Locomotor-like rhythms in a genetically distinct cluster of interneurons in the mammalian spinal cord.

Electrophysiological and morphological properties of genetically identified spinal interneurons were examined to elucidate their possible contribution to locomotor-like rhythmic activity in 1- to 4-day-old mice. In the transgenic mice used in our study, the HB9 promotor controlled the expression of the reporter gene enhanced green fluorescent protein (eGFP), giving rise to GFP+ motoneurons and ventral interneurons. However, only motoneurons and a small group of bipolar, GFP+ interneurons expressed the HB9 protein. The HB9(+)/GFP+ interneurons were clustered close to the medial surface in lamina VIII along segments L1-L3. The correlation between activity pattern in these visually identified interneurons and motoneuron output was examined using simultaneous whole cell and ventral root recordings. Neurochemically induced rhythmic membrane depolarizations in HB9/GFP interneurons were synchronous with ventral root rhythms, indicating that the interneurons received synaptic inputs from rhythm-generating networks.

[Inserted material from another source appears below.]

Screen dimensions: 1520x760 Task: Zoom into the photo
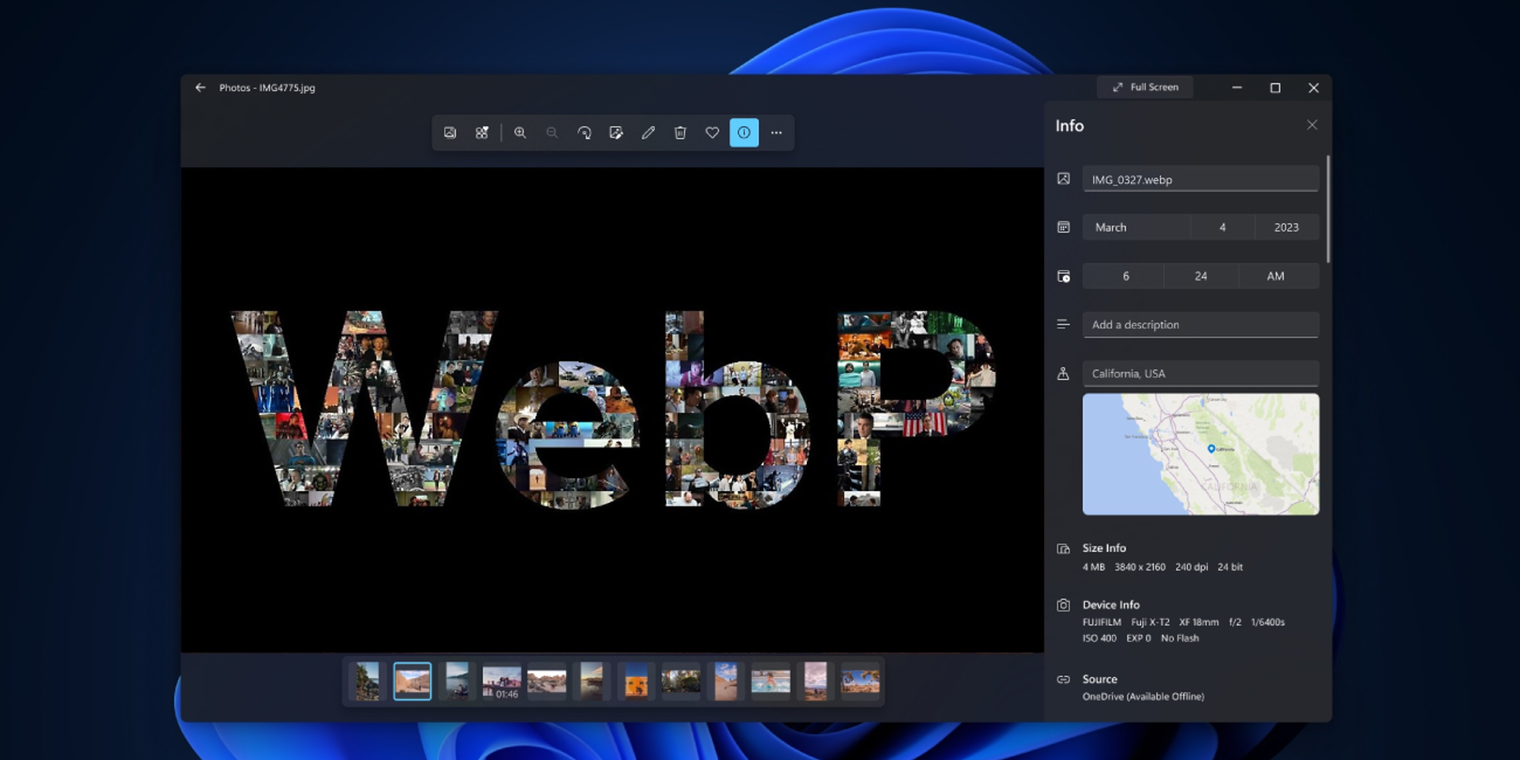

The frequency of excitatory postsynaptic currents significantly increased during ventral root bursts, but there was no change in the frequency of inhibitory postsynaptic currents during the cycle period. These data implied that HB9/GFP interneurons received primarily excitatory inputs from rhythmogenic interneurons. Neurobiotin-filled axon terminals were in close apposition to other neurons in the cluster and to motoneuron dendrites, raising the possibility that HB9/GFP interneurons formed synaptic connections with each other and with motoneurons. The expression of the vesicular glutamate transporter 2 in axon terminals of HB9/GFP interneurons indicated that these were glutamatergic interneurons. Our findings suggest that the visually identified HB9/GFP interneurons are premotor excitatory interneurons and putative constituents of networks generating locomotor rhythms in the mammalian spinal cord.